Put the lines of the rows below, from the line containing "This screenshot has width=849, height=446." through the end of the rows, into a JSON list of strings with one string per line and blank lines omitted. Leave the pictures out of your answer.

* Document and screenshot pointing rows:
※ ※ ※
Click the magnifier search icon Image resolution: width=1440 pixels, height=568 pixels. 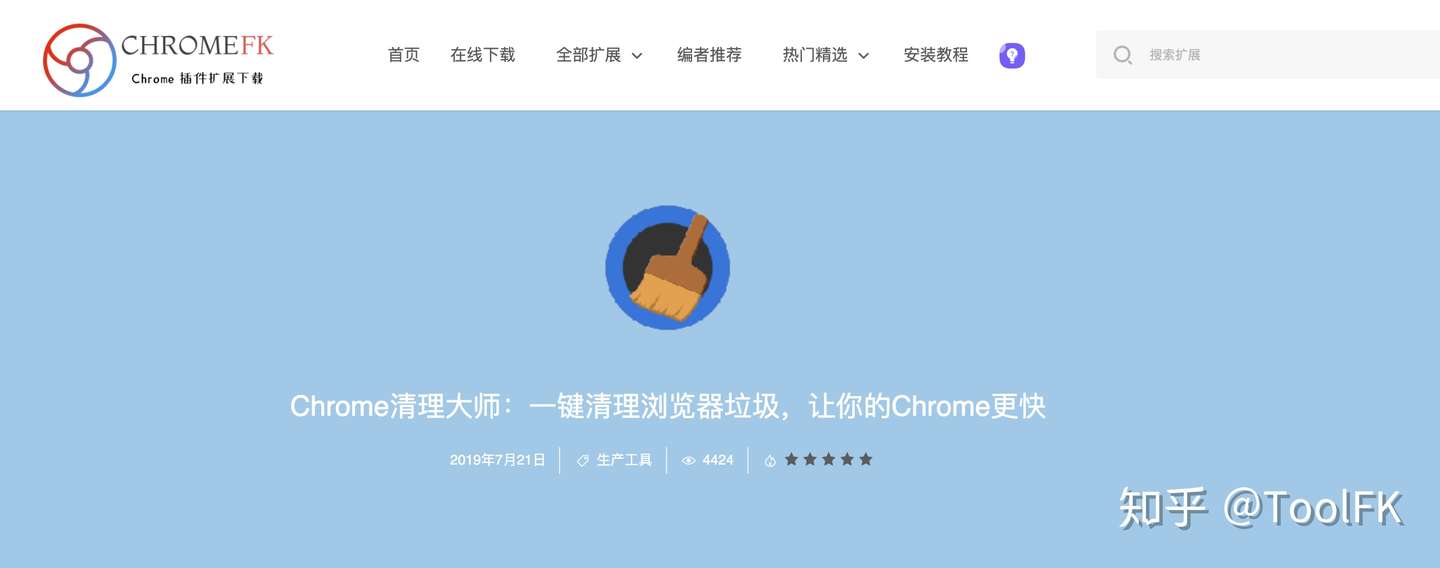click(1123, 55)
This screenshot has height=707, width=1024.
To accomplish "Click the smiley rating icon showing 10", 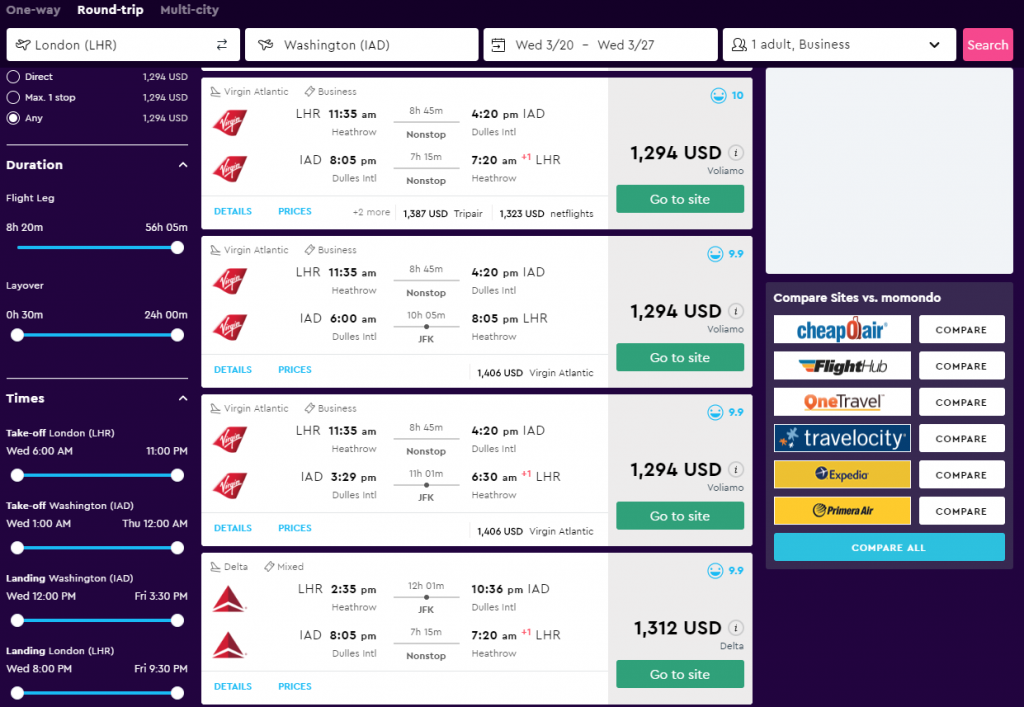I will [x=718, y=95].
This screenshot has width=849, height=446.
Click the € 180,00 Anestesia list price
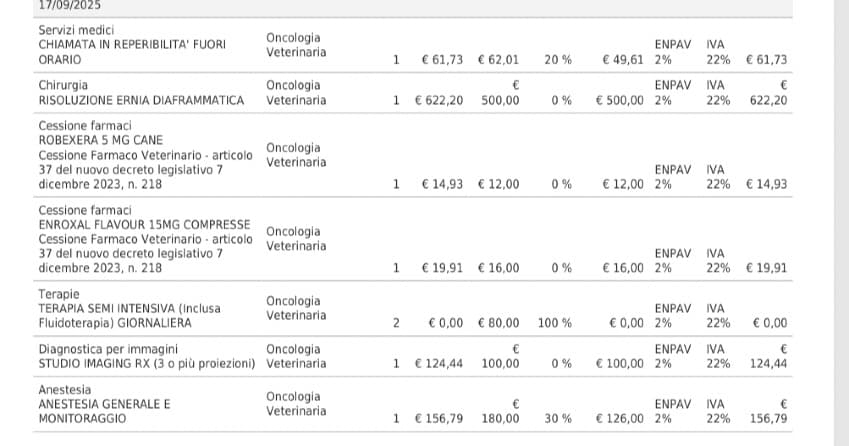click(x=500, y=411)
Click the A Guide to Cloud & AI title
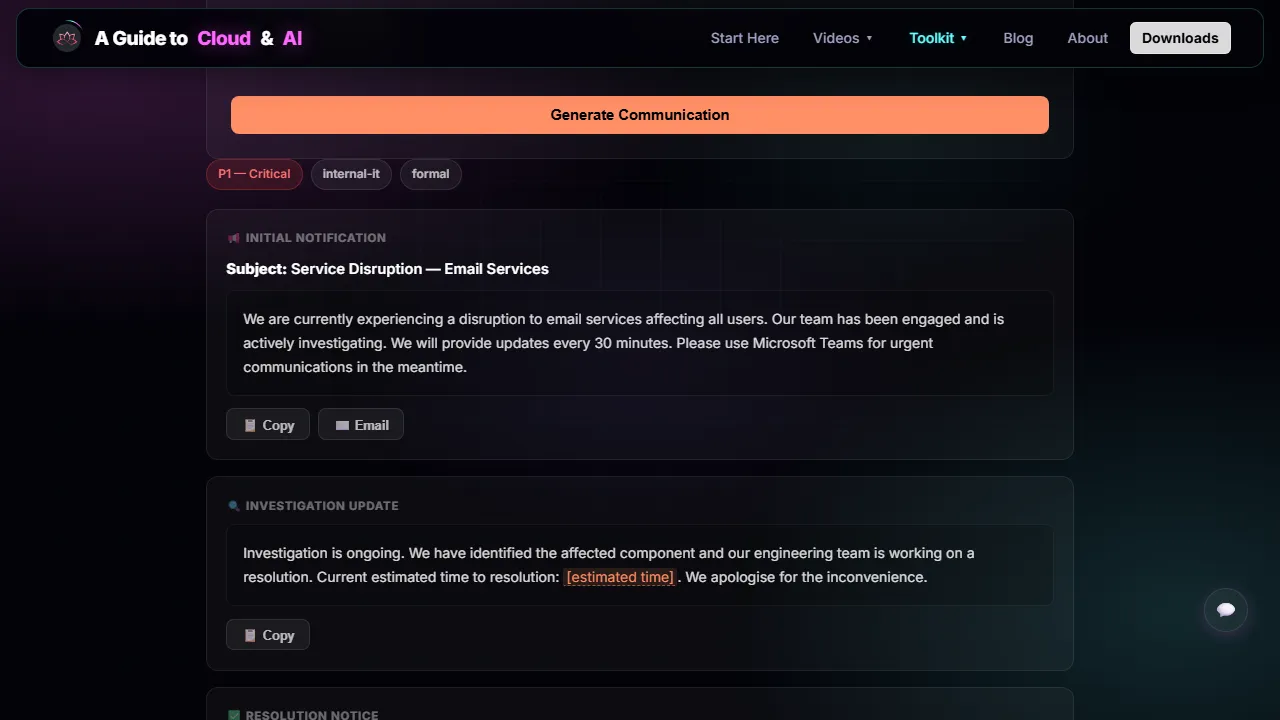The height and width of the screenshot is (720, 1280). point(198,38)
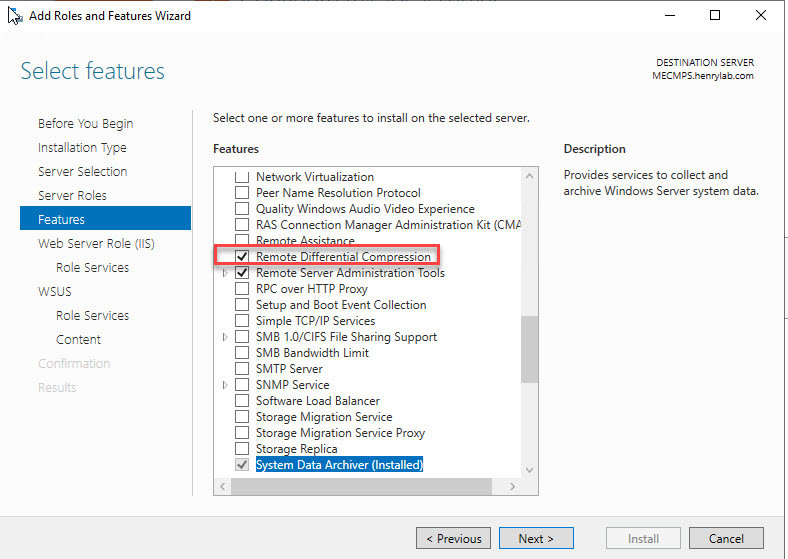Go to the Server Roles step
The image size is (788, 559).
(72, 195)
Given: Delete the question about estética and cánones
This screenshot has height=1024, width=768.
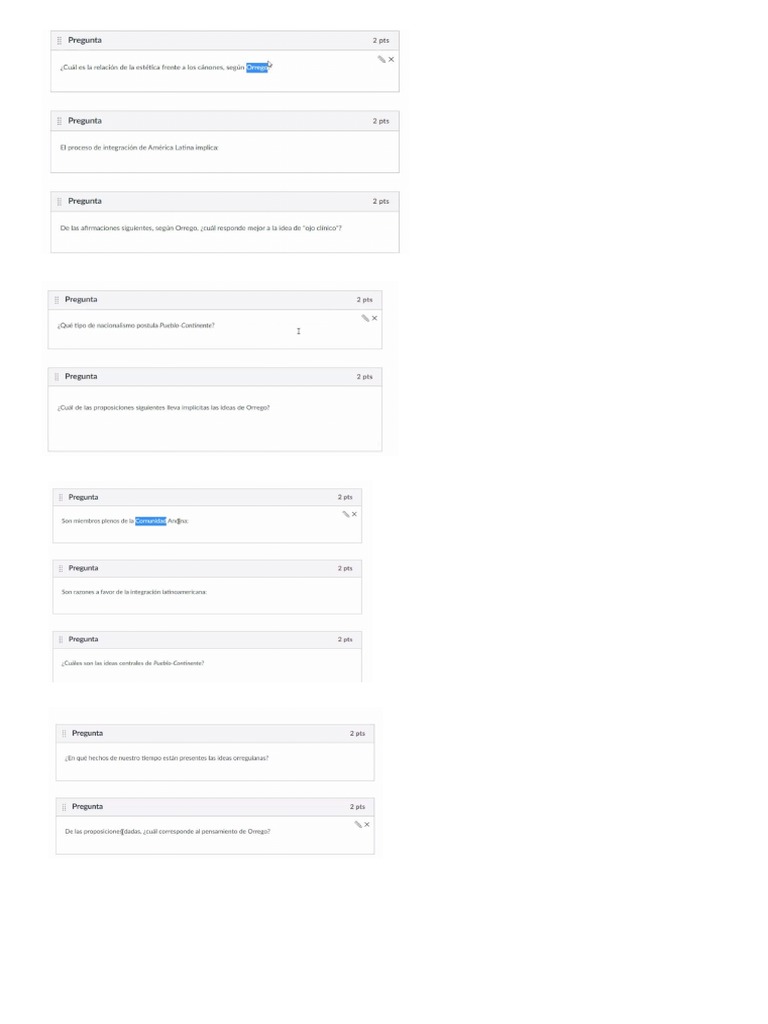Looking at the screenshot, I should tap(391, 60).
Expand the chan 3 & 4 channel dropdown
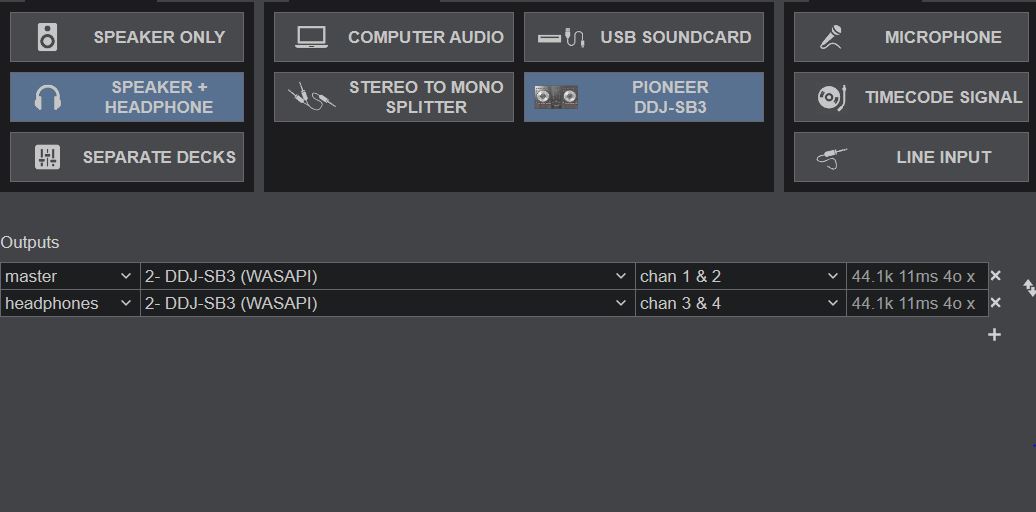Image resolution: width=1036 pixels, height=512 pixels. coord(741,303)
※ ※ ※
* Exercise solution:
[
  "This screenshot has width=849, height=446.",
  "Click the € 180,00 Anestesia list price",
  "click(x=500, y=411)",
  "Click the A Guide to Cloud & AI title",
  "The height and width of the screenshot is (720, 1280). point(198,38)",
  "Go to the Server Roles step",
  "The image size is (788, 559).",
  "(72, 195)",
  "Given: Delete the question about estética and cánones",
  "This screenshot has height=1024, width=768.",
  "Looking at the screenshot, I should tap(391, 60).",
  "Expand the chan 3 & 4 channel dropdown",
  "Image resolution: width=1036 pixels, height=512 pixels. coord(741,303)"
]